[Given problem]
Reproduce each line of the listing below verbatim, including every line in it.

Word and item position data:
- - - - -
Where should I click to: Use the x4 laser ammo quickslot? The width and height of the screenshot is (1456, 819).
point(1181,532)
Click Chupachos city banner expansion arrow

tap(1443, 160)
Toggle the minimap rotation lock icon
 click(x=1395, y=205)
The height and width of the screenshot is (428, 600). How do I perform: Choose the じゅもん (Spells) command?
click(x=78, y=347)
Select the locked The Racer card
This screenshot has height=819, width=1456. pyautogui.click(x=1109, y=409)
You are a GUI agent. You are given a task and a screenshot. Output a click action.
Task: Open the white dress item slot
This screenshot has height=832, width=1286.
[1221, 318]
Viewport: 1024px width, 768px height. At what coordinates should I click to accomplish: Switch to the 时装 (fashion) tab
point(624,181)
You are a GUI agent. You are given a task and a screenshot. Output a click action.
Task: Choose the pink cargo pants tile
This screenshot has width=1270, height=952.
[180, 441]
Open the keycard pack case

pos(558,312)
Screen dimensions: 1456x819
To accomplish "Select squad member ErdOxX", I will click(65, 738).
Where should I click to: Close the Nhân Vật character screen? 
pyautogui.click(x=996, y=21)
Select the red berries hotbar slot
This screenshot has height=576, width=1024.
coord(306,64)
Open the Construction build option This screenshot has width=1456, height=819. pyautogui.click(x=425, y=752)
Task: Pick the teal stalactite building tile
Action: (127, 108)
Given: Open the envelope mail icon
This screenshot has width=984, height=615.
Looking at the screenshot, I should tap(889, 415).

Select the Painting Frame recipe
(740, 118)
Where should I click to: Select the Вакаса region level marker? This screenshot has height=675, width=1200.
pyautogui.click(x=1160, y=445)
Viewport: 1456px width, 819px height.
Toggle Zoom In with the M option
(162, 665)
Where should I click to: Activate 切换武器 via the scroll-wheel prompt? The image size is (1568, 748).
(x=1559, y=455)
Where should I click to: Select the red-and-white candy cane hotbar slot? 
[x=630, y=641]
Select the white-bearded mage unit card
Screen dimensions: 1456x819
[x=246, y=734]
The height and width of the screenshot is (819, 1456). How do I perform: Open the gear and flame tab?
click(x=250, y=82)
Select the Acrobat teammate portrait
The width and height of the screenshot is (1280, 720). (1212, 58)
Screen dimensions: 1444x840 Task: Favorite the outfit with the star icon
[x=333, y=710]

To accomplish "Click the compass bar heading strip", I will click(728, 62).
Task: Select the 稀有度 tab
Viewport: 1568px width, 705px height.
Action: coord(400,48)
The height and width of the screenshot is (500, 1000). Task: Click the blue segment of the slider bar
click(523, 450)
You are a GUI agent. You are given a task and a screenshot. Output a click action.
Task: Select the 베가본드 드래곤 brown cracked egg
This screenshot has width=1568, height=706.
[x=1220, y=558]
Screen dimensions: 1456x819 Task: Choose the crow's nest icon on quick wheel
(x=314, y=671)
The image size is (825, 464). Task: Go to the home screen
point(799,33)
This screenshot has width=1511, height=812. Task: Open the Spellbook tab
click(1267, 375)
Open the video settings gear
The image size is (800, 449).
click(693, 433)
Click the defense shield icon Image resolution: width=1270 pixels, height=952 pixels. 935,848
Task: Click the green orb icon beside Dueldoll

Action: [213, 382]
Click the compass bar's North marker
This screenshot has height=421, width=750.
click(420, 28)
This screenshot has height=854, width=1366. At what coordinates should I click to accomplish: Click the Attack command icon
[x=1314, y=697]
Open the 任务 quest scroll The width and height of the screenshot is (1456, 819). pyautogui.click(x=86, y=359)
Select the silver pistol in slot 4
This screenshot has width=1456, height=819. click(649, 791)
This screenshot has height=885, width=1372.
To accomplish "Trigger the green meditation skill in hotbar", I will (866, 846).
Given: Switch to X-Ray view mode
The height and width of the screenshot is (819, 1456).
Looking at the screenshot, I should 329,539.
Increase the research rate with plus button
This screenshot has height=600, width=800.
- - - - -
[Completed exercise]
Where should I click to: Use the x4 laser ammo quickslot? The width and height of the screenshot is (1456, 819).
point(1181,532)
Click Chupachos city banner expansion arrow

tap(1443, 160)
Toggle the minimap rotation lock icon
 click(x=1395, y=205)
The height and width of the screenshot is (428, 600). How do I perform: Choose the じゅもん (Spells) command?
click(x=78, y=347)
Select the locked The Racer card
This screenshot has height=819, width=1456. pyautogui.click(x=1109, y=409)
You are a GUI agent. You are given a task and a screenshot. Output a click action.
Task: Open the white dress item slot
This screenshot has height=832, width=1286.
[1221, 318]
Viewport: 1024px width, 768px height. At what coordinates should I click to accomplish: Switch to the 时装 (fashion) tab
point(624,181)
You are a GUI agent. You are given a task and a screenshot. Output a click action.
Task: Choose the pink cargo pants tile
This screenshot has width=1270, height=952.
[180, 441]
Open the keycard pack case

pos(558,312)
Screen dimensions: 1456x819
To accomplish "Select squad member ErdOxX", I will click(65, 738).
Where should I click to: Close the Nhân Vật character screen? 
pyautogui.click(x=996, y=21)
Select the red berries hotbar slot
This screenshot has height=576, width=1024.
coord(306,64)
Open the Construction build option This screenshot has width=1456, height=819. pyautogui.click(x=425, y=752)
Task: Pick the teal stalactite building tile
Action: (127, 108)
Given: Open the envelope mail icon
This screenshot has width=984, height=615.
Looking at the screenshot, I should tap(889, 415).

Select the Painting Frame recipe
(740, 118)
Where should I click to: Select the Вакаса region level marker? This screenshot has height=675, width=1200.
pyautogui.click(x=1160, y=445)
Viewport: 1456px width, 819px height.
Toggle Zoom In with the M option
(162, 665)
Where should I click to: Activate 切换武器 via the scroll-wheel prompt? The image size is (1568, 748).
(x=1559, y=455)
Where should I click to: Select the red-and-white candy cane hotbar slot? 
[x=630, y=641]
Select the white-bearded mage unit card
Screen dimensions: 1456x819
[x=246, y=734]
The height and width of the screenshot is (819, 1456). How do I perform: Open the gear and flame tab?
click(x=250, y=82)
Select the Acrobat teammate portrait
The width and height of the screenshot is (1280, 720). (1212, 58)
Screen dimensions: 1444x840 Task: Favorite the outfit with the star icon
[x=333, y=710]

To accomplish "Click the compass bar heading strip", I will click(728, 62).
Task: Select the 稀有度 tab
Viewport: 1568px width, 705px height.
Action: coord(400,48)
The height and width of the screenshot is (500, 1000). Task: Click the blue segment of the slider bar
click(523, 450)
You are a GUI agent. You are given a task and a screenshot. Output a click action.
Task: Select the 베가본드 드래곤 brown cracked egg
This screenshot has width=1568, height=706.
[x=1220, y=558]
Screen dimensions: 1456x819 Task: Choose the crow's nest icon on quick wheel
(x=314, y=671)
The image size is (825, 464). Task: Go to the home screen
point(799,33)
This screenshot has width=1511, height=812. Task: Open the Spellbook tab
click(1267, 375)
Open the video settings gear
The image size is (800, 449).
click(693, 433)
Click the defense shield icon Image resolution: width=1270 pixels, height=952 pixels. 935,848
Task: Click the green orb icon beside Dueldoll

Action: [213, 382]
Click the compass bar's North marker
This screenshot has height=421, width=750.
click(420, 28)
This screenshot has height=854, width=1366. At what coordinates should I click to accomplish: Click the Attack command icon
[x=1314, y=697]
Open the 任务 quest scroll The width and height of the screenshot is (1456, 819). pyautogui.click(x=86, y=359)
Select the silver pistol in slot 4
This screenshot has width=1456, height=819. click(649, 791)
This screenshot has height=885, width=1372.
To accomplish "Trigger the green meditation skill in hotbar", I will (866, 846).
Given: Switch to X-Ray view mode
The height and width of the screenshot is (819, 1456).
Looking at the screenshot, I should 329,539.
Increase the research rate with plus button
This screenshot has height=600, width=800.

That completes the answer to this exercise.